**Tugas yang Dikerjakan:**
**1.** Menurut teks tentang dugaan pemotongan bansos, berapa nilai bansos yang sedianya diterima pada November?
**2.** Lanjutkan teks tentang dugaan pemotongan bansos, dimulai setelah kalimat terakhir yang tercantum.

**Bagian Teks:**
============

Bansos Kemensos Bulan November Diduga Masih Disunat Rp30 Ribu
Masyarakat Antikorupsi Indonesia (MAKI) melaporkan dugaan korupsi penyaluran bantuan sosial (bansos) di Jabodetabek oleh Kementerian Sosial (Kemensos) ke Komisi Pemberantasan Korupsi (KPK). Bansos untuk penanggulangan pandemi COVID-19 ternyata telah 'disunat'.
Koordinator MAKI, Boyamin Saiman mengaku menemukan indikasi adanya pemotongan anggaran atas bansos tersebut. Sedianya bansos bernilai Rp300 ribu pada November lalu.
"Bahwa pada November lalu telah ditemukan barang bantuan sembako yang diterima masyarakat periode terakhir diduga sangat jauh selisihnya dengan anggaran yang disediakan negara yaitu Rp300 ribu," ujar Boyamin di Gedung Merah Putih KPK, Kuningan, Jakarta, Rabu (16/12).

============

**Entri yang Disediakan:**

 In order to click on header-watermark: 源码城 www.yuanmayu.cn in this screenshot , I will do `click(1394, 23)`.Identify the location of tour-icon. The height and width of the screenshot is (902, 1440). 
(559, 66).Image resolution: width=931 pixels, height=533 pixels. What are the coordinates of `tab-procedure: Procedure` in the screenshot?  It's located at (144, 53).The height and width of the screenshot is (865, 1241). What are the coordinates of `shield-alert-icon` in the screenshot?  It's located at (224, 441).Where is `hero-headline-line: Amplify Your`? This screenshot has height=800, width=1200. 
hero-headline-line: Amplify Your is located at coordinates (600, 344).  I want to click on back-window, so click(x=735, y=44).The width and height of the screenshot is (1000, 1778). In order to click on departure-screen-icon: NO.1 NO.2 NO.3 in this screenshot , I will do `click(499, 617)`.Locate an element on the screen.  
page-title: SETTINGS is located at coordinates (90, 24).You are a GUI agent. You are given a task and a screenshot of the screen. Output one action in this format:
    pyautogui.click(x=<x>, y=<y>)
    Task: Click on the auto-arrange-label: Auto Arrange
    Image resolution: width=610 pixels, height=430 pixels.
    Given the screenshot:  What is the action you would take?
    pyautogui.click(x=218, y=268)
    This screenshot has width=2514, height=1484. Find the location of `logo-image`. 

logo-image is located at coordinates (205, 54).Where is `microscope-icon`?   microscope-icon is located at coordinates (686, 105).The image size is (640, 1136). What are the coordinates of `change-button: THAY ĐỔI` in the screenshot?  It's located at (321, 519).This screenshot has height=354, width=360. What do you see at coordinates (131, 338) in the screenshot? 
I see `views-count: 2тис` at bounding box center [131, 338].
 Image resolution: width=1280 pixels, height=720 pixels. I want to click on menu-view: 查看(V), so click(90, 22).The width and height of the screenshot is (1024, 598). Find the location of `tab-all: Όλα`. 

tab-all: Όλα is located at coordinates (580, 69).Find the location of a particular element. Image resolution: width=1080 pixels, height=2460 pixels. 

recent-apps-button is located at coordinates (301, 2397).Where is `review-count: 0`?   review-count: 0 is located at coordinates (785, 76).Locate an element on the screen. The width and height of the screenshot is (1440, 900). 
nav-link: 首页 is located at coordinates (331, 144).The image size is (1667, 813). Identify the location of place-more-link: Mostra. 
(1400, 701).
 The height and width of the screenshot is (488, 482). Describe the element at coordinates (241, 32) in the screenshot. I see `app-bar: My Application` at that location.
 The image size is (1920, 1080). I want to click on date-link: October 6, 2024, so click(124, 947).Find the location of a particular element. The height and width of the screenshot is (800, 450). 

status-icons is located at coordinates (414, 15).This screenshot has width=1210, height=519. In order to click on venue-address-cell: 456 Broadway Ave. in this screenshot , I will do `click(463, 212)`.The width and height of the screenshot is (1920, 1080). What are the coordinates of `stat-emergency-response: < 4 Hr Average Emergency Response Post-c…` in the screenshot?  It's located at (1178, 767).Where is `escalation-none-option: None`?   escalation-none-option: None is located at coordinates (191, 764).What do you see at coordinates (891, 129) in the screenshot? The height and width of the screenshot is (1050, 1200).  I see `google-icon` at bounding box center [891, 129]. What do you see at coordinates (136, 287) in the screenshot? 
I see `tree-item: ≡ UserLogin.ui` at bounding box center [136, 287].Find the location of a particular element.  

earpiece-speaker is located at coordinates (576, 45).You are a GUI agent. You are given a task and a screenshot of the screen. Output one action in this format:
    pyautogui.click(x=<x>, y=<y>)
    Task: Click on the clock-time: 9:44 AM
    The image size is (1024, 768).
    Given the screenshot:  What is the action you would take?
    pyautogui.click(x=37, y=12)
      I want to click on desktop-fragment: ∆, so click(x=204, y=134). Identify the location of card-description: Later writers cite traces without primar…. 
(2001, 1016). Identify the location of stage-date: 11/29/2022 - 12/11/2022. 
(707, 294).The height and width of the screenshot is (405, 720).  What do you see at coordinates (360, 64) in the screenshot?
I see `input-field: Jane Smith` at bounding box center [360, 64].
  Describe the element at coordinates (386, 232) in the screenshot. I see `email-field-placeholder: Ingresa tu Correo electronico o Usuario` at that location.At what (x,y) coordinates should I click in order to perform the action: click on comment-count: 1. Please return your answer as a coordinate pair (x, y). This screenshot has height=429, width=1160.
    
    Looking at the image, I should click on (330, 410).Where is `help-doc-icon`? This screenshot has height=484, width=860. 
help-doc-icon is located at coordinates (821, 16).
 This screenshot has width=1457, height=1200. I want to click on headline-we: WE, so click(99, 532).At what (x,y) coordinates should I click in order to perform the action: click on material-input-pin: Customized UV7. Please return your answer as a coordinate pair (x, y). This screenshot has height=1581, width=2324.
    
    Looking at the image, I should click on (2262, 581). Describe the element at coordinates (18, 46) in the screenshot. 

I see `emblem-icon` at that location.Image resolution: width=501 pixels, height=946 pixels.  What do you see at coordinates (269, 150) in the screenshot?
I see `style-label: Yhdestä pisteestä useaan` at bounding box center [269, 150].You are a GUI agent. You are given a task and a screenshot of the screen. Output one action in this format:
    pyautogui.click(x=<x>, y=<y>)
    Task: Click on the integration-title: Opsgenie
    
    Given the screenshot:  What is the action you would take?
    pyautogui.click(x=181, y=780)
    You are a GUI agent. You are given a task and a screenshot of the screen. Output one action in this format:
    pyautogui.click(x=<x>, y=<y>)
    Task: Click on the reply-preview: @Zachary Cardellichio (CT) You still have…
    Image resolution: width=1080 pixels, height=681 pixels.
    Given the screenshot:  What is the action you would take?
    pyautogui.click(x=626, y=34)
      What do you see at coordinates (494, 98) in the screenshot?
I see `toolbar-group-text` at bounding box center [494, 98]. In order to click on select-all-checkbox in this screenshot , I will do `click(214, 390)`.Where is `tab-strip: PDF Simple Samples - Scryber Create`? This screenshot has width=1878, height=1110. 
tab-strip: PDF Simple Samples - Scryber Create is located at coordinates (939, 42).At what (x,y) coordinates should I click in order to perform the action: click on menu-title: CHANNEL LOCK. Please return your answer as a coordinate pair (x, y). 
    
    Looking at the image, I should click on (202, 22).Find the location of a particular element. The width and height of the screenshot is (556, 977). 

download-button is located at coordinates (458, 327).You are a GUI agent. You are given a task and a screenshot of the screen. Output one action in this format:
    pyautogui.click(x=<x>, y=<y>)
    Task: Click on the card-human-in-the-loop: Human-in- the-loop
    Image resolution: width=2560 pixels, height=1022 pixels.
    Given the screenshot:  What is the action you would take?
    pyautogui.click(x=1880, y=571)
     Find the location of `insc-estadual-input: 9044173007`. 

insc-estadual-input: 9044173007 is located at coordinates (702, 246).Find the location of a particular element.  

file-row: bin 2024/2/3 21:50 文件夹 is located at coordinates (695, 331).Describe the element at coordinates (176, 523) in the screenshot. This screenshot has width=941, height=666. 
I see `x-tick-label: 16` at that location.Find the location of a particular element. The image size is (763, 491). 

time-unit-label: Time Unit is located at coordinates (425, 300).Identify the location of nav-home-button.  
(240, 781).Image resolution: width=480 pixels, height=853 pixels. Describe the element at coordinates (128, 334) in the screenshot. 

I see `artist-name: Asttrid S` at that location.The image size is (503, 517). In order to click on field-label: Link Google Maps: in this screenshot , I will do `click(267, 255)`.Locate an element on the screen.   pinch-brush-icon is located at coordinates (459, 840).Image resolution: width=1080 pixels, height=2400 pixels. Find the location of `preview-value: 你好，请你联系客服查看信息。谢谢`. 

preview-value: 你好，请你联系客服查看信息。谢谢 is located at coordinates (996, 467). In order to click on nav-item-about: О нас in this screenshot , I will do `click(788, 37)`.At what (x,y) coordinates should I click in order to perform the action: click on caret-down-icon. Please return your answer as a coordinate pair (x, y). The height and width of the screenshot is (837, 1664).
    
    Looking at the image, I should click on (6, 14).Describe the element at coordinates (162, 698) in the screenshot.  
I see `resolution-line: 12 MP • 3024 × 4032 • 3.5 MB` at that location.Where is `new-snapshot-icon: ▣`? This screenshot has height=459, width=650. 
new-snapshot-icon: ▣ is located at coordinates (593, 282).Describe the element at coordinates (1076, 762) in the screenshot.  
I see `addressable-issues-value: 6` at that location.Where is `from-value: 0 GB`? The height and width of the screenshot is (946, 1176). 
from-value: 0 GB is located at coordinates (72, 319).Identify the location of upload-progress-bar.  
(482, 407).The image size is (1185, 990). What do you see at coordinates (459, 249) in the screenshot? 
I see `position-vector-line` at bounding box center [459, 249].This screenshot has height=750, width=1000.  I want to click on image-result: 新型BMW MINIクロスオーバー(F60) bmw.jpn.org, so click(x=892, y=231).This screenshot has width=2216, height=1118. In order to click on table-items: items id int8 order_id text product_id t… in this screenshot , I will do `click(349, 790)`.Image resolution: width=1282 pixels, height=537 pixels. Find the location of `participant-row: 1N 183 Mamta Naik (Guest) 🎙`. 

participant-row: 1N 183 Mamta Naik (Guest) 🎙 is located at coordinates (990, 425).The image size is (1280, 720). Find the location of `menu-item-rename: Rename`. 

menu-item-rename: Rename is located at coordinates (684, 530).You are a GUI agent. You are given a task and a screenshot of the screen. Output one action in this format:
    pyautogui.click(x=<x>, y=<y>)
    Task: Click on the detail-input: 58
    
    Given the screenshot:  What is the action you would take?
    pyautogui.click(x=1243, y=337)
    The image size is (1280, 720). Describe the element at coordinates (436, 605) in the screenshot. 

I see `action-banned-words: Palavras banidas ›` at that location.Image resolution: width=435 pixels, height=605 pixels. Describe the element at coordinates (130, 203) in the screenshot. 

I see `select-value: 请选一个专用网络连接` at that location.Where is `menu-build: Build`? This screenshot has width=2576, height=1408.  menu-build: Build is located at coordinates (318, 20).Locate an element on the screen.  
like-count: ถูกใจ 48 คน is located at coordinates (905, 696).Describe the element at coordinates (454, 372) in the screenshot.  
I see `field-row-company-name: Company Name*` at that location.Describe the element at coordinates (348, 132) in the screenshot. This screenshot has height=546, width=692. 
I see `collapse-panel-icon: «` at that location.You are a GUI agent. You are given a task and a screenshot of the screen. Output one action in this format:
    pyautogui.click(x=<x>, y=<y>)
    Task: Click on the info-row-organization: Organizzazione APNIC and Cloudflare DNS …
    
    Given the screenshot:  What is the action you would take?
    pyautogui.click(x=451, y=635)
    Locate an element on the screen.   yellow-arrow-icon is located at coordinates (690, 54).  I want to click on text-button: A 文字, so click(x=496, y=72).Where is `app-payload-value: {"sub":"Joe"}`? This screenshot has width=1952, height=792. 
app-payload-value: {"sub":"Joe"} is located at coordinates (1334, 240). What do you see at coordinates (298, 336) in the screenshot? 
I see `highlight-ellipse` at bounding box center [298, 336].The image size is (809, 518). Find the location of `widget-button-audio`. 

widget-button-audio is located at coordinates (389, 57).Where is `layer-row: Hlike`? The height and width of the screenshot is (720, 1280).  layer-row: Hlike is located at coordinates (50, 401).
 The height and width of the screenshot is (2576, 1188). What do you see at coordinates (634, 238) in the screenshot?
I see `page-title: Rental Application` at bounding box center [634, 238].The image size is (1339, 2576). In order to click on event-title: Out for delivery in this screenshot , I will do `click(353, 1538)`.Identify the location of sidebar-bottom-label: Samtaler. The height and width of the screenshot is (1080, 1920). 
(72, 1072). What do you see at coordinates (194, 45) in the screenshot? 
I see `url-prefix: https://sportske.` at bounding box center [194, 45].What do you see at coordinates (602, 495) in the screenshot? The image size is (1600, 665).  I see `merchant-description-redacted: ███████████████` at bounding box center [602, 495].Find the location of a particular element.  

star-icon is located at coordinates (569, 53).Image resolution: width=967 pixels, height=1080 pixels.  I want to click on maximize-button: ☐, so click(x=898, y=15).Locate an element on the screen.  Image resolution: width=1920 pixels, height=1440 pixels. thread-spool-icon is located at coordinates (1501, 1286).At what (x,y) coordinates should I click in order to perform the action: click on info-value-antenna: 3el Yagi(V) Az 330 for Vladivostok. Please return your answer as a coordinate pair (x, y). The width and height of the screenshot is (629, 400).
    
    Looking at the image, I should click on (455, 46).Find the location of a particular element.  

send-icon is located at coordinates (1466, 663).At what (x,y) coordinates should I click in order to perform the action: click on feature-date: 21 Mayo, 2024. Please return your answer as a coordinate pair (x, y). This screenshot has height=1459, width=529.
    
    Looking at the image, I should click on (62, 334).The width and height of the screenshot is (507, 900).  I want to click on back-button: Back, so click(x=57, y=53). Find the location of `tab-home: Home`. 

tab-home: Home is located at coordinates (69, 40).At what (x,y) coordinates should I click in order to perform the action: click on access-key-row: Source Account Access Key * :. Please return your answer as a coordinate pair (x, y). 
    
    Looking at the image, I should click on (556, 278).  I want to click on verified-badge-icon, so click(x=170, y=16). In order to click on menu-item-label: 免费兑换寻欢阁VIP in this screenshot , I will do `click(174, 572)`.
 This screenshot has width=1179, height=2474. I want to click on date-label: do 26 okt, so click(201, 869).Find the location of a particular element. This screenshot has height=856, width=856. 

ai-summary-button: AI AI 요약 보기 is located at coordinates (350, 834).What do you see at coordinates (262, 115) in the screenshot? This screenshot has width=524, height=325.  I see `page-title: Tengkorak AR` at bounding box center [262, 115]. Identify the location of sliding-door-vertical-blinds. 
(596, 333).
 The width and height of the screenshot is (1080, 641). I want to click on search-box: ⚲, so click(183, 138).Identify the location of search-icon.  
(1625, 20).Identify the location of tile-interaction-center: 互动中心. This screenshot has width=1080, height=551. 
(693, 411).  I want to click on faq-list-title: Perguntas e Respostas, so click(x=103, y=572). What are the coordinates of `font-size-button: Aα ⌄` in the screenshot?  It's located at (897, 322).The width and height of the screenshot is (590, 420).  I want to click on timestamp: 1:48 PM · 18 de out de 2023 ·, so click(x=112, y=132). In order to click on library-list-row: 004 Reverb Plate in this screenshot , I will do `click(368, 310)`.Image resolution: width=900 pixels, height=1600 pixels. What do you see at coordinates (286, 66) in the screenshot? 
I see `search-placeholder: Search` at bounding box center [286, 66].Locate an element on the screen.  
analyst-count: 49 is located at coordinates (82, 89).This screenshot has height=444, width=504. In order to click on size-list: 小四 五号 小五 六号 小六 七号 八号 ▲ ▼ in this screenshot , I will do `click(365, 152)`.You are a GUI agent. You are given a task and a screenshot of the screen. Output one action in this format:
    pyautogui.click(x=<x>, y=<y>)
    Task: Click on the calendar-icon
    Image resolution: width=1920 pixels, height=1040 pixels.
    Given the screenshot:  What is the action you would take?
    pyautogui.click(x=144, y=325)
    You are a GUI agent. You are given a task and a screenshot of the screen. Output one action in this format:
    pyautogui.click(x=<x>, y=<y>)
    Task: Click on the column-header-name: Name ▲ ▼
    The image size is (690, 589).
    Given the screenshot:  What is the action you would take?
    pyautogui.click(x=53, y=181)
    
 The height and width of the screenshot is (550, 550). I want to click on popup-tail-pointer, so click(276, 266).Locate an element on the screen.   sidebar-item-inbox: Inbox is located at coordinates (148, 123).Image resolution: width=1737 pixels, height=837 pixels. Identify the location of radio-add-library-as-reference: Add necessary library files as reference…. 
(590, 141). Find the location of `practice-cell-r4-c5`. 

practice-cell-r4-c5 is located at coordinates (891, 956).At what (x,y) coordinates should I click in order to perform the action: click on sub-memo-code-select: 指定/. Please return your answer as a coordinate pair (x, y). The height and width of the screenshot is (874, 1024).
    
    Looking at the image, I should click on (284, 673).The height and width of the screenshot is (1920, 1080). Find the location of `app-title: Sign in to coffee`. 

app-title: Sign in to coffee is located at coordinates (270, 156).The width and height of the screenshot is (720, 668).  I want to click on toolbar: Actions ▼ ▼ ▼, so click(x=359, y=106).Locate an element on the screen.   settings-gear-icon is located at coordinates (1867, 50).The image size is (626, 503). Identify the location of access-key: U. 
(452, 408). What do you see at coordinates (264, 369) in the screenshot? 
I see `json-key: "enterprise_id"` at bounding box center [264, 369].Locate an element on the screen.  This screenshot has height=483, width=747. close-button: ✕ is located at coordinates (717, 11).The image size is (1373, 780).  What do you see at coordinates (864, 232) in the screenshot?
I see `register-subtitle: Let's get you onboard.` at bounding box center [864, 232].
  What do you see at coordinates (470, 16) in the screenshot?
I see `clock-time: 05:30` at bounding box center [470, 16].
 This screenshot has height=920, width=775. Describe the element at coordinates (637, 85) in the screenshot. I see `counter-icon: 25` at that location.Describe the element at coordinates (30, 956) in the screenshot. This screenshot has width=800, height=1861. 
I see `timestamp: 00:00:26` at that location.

============

**Jawaban di Bawah:**
**1.** Rp300 ribu.

**2.**
Dia menyampaikan berdasarkan temuannya, pemotongan anggaran per paket sembako Rp30 ribu. Dana digunakan oleh Kemensos untuk pembuatan tas goody bag dan urusan transportasi dengan nilai masing-masing Rp15 ribu.
"Pemborong/vendor mendapatkan Rp270 ribu dengan keuntungan dan pajak semestinya maksimal hingga 20 persen yaitu sebesar Rp54 ribu," beber Boyamin.
Namun, ia mengungkapkan, bansos yang diterima masyarakat hanya bernilai Rp188 ribu. Jumlah tersebut memiliki selisih Rp28 ribu dari anggaran pengadaan setelah dipotong pajak 20 persen senilai Rp216 ribu.
Selain itu, ia juga menemukan adanya indikasi selisih Rp5 ribu dari biaya yang dikeluarkan Kemensos untuk pembuatan tas goody bag senilai Rp15 ribu.
"Dengan demikian selisih harga barang sekitar Rp28 ribu ditambah selisih harga goody bag sekitar Rp5 ribu maka uang yang diduga menjadi kerugian negara sekitar Rp33 ribu," imbuh Boyamin.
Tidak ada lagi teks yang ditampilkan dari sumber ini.